At 85 Vitmon Vitanalitanet walks with a bent back and a cane for support.  Despite the surrounding loud voices and commotion she manages to push her way through the crowd in an amazingly elegant manner.  She looks like the typical grandmother with her pink-knit sweater and large circular glasses.  Her hair is a mesh of white and gray; nothing about her could convey all the changes that she’s lived through.
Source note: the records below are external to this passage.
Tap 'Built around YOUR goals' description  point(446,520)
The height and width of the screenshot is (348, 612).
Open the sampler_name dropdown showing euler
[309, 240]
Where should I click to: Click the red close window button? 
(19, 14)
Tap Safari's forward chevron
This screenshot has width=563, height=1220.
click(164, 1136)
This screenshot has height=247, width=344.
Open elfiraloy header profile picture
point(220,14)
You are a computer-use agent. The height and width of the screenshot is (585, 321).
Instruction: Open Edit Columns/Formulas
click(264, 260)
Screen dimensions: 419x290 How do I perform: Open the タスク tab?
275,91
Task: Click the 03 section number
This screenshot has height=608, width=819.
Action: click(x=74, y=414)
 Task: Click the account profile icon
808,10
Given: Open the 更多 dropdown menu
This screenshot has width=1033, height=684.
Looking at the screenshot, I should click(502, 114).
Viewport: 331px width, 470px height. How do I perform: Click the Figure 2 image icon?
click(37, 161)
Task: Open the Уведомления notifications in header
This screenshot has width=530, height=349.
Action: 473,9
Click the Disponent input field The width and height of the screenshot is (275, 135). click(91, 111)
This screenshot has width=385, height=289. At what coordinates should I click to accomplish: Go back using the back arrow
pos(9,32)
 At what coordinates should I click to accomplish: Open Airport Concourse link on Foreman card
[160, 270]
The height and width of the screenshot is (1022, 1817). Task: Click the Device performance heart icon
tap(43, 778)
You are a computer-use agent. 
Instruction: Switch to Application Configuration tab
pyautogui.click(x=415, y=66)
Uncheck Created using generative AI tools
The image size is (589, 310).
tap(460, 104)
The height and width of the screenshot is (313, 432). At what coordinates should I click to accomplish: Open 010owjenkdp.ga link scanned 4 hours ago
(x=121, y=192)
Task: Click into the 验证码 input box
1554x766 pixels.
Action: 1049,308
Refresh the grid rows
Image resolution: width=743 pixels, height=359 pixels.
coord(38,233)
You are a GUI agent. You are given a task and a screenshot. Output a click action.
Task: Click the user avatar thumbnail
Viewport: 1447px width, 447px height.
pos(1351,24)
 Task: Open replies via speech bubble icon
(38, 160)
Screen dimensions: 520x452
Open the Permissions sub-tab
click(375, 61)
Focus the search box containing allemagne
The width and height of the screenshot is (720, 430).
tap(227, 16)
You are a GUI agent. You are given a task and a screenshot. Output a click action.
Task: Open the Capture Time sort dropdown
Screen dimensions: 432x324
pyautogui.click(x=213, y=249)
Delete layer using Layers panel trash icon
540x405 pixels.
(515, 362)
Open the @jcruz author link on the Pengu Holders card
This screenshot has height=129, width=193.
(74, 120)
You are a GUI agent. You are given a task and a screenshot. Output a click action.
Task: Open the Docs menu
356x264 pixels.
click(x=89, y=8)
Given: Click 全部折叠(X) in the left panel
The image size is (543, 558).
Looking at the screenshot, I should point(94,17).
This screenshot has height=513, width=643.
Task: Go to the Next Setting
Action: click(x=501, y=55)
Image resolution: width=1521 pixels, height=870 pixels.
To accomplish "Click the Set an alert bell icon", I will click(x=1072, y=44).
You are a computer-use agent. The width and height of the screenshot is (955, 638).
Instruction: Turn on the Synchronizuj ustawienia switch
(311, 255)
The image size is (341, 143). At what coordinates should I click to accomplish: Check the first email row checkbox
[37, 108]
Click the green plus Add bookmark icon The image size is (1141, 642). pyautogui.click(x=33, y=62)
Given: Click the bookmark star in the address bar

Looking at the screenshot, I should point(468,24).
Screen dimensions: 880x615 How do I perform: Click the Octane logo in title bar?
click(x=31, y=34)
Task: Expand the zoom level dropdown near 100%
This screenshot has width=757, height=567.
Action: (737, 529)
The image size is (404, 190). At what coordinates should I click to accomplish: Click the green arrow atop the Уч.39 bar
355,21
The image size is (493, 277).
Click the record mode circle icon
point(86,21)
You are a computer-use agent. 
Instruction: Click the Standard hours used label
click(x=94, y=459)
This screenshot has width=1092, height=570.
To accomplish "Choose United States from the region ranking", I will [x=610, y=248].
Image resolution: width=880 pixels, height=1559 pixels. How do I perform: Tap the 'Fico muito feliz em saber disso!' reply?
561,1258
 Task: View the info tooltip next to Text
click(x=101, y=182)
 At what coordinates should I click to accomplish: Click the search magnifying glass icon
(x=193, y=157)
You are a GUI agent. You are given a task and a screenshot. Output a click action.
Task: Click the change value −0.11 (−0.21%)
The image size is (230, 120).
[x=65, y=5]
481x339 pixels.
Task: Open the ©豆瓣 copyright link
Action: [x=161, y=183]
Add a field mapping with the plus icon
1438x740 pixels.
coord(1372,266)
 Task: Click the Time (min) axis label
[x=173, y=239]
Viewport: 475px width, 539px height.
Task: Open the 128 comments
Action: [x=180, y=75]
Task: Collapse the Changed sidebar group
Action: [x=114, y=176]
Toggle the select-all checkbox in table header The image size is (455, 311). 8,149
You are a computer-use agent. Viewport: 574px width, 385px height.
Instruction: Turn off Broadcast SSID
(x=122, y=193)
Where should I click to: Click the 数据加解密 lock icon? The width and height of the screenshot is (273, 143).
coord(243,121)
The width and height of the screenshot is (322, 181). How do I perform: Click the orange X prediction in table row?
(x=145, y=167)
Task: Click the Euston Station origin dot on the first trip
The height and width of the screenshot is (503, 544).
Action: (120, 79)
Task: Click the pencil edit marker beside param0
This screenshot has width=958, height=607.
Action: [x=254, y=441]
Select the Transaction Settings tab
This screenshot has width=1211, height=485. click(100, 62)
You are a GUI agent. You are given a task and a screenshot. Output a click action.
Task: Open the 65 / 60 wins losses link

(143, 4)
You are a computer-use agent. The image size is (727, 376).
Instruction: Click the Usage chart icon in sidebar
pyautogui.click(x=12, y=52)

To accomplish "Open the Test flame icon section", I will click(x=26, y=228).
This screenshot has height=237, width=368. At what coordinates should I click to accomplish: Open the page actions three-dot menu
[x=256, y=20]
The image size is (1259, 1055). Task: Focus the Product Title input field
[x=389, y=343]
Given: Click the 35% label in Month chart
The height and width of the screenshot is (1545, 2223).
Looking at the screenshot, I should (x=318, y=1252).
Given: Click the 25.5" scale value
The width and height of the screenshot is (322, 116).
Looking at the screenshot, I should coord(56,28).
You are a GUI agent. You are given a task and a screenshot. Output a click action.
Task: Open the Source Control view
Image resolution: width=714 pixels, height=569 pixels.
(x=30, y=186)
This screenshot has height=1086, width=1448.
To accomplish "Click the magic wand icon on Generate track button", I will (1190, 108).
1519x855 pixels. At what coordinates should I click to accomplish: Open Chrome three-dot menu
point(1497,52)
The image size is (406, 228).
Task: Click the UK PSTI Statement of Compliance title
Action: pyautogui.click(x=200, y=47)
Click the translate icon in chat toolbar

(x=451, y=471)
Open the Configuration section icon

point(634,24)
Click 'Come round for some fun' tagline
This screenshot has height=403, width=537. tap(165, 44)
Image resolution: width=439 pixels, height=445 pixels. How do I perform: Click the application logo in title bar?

Her fingers are adorned with gold rings and her necklace with ancient heirlooms.  She slowly moves the rings as her mind seems to wonder and reflect on matters unstated.   It’s hard to imagine that not so long ago she was once an eager little girl who liked to frolic about in the fields.  On we go into the mind of Vitmon and the story of how all these jewels came to be.

 

 

I was very young when there were a lot of economical changes around the age of twenty or thirty.  I didn’t feel anything.  When the Japanese came into Thailand I didn’t know it would cause me so much turmoil but oh-ho.  The economy rose greatly, it was even good when they came and declared war.  We bartered with the Japanese and our profit was really high, more than abundant.  It was everywhere; everyone was floating in money.  It made my life hectic because I didn’t know what to do with all the money I was making. 

 

Everyone would get so many things for free or at least with good profit.  For instance, a bag of fried bananas would be six dollars but the Japanese would give it to me for five dollars.  I opened my own store and had empty rooms that I turned into business rooms.  I sold almost everything to the Japanese and I made good profit.  Upon their death each of their friends would get a house.  When the Japanese lost the war they had to return to their country so they gave all their stuff out for free.  They gave out all their money, houses, and clothes…they would give it all out.  The king opened casinos and so on, all for free.  He made all gambling legal because he didn’t want us to stress.  Everybody rushed to play; even I went.  Our lives were better as the economy improved.  Day by day that’s all we did; it relieved stress. 

 

The Japanese were really good people but the Thai people cheated like crazy.  If burglars were caught they’d be drowned to death.  The Japanese would have oil or whatever liquid forced down the burglars throat unit they choked to death.  If they stole a bike they would get nails put into their knee sockets or a hammer would pound off their legs.  Some people would get shots on the ends of their nerves so you couldn’t walk and become paralyzed or they’d burn you.  They’d make the fire big and red.  Other times they tied the people to poles on the edges of the ocean and wait for the water to rise, then they’d die because the chains kept them from moving.  I’m telling you what I’ve seen.  If they caught you you’d die on the spot, no question -do not steal.  This is the truth, I’m not lying I saw it.  I lived across the river from the Japanese. 

 

In later years the people were better but the economy was bad.  The Japanese printed their money in their own money system.  They burned our banks because they had no use.  They burned it all; our money was worthless.  The government later came in and controlled the money.  The Japanese people brought more business so when they left the economy wasn’t good.  The economy was so bad everyone kept their money to themselves.  The rich people didn’t trust the banks, they never did.  We stuffed all our money under our beds.

 

After some years life was all normal.  Before all the chaos my business was trading, I continued to do the same after everything died down.  The king even died because he used too much money.  He had hundreds of wives and using his money drained him of his energy.  It’s true.  It’s true.  It was all for the money.  If you ask why all these events, I’ll say it’s because the money.  This is my life.  It was good.  I had enough money.